INSTRUCTIONS TO FOLLOW: Recast the lines of the material below as a numbered list, dropping the blank lines. Leave the pictures out of your list.

[Some records]

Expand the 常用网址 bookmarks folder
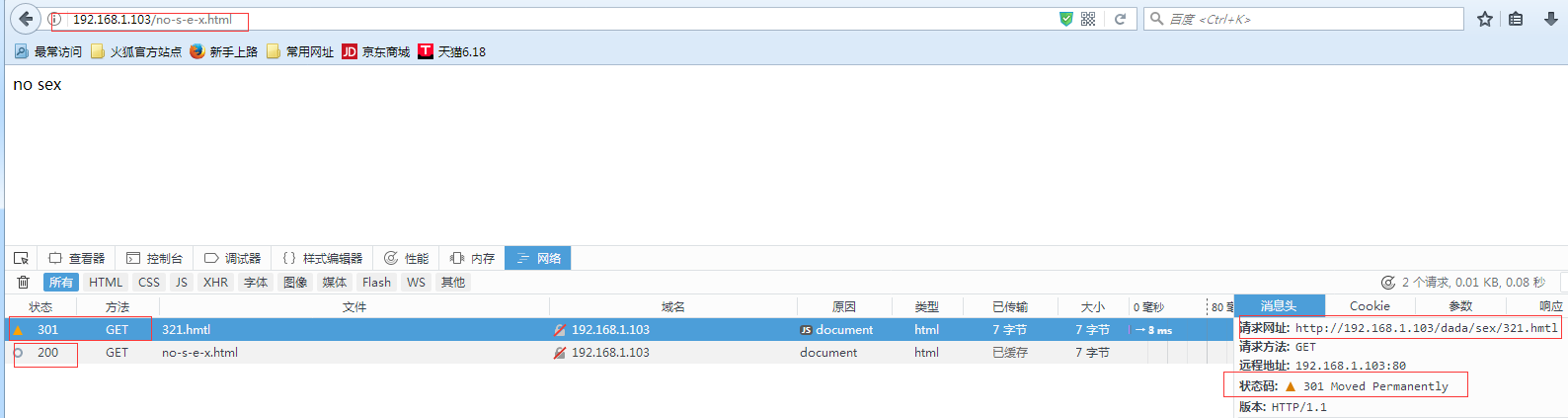1568x418 pixels. pyautogui.click(x=300, y=51)
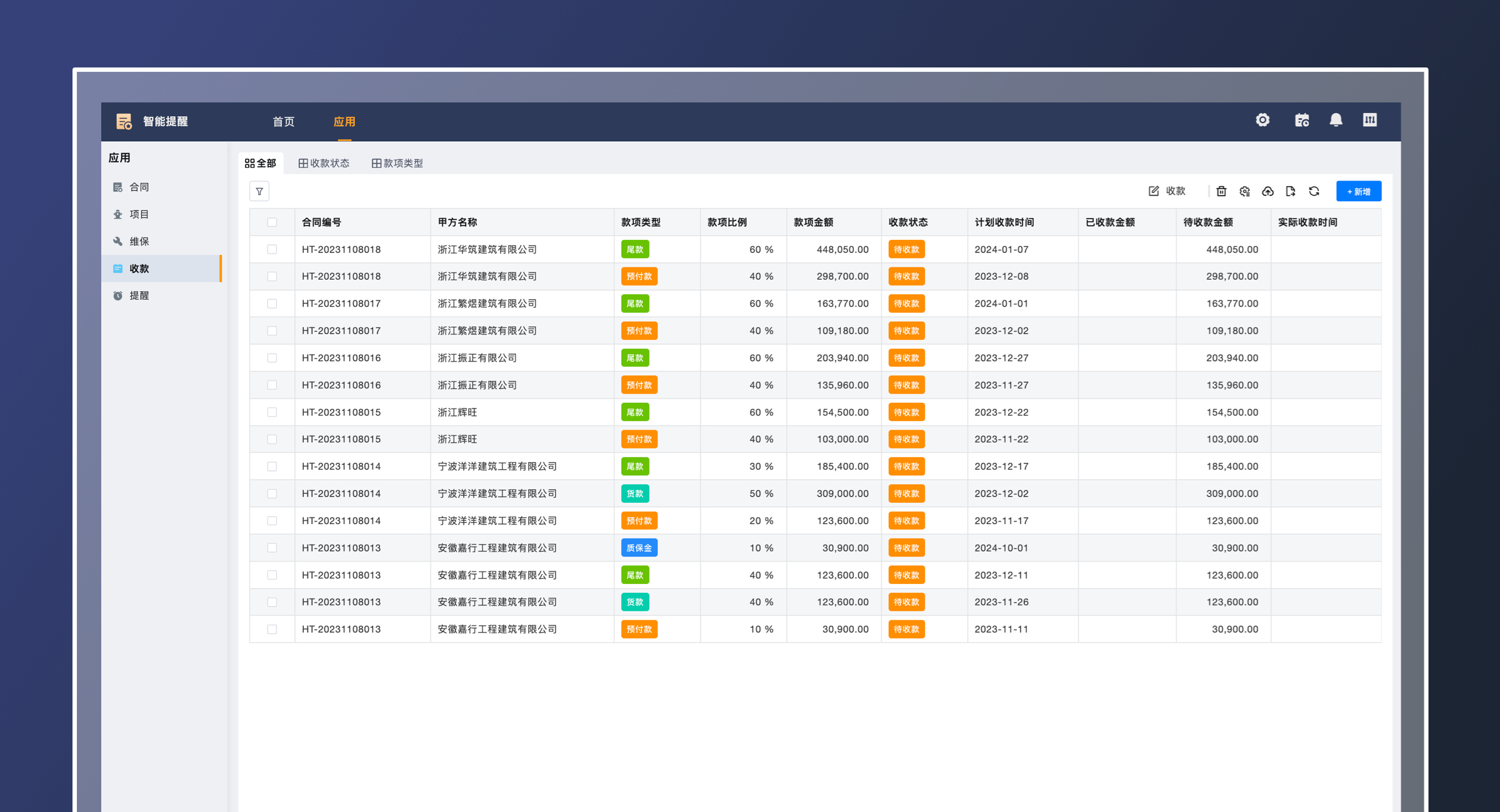Click the 质保金 blue tag

(x=639, y=548)
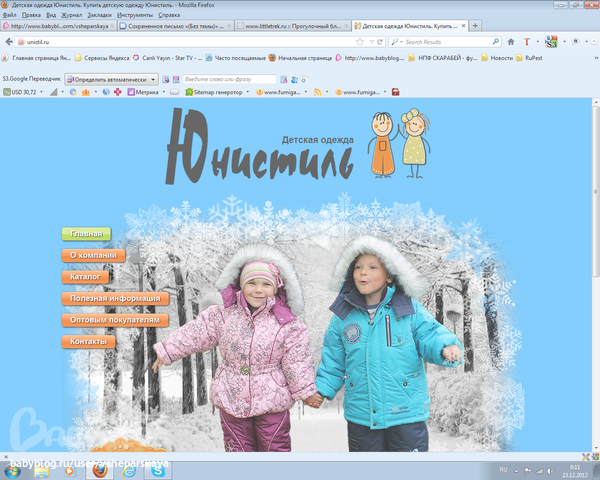The width and height of the screenshot is (600, 480).
Task: Click the USD 30,72 currency rate icon
Action: point(6,92)

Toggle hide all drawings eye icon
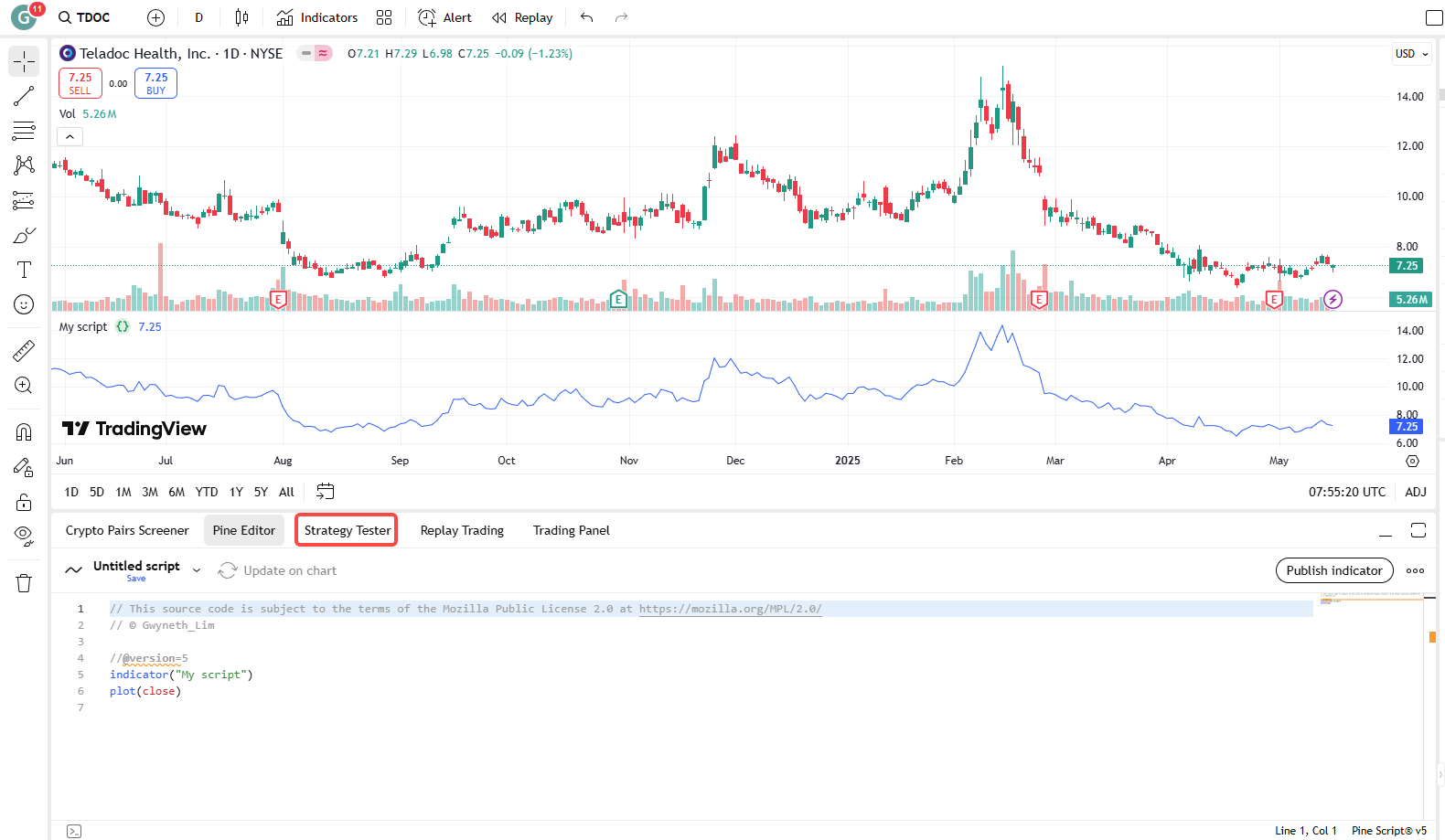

EXERCISE SOLUTION:
1. Expand the 常用网址 bookmarks folder
2. 1568x418 pixels. pyautogui.click(x=300, y=51)
3. Click the 质保金 blue tag
4. (x=639, y=548)
5. The width and height of the screenshot is (600, 480).
6. Task: Click the USD 30,72 currency rate icon
7. Action: point(6,92)
8. Toggle hide all drawings eye icon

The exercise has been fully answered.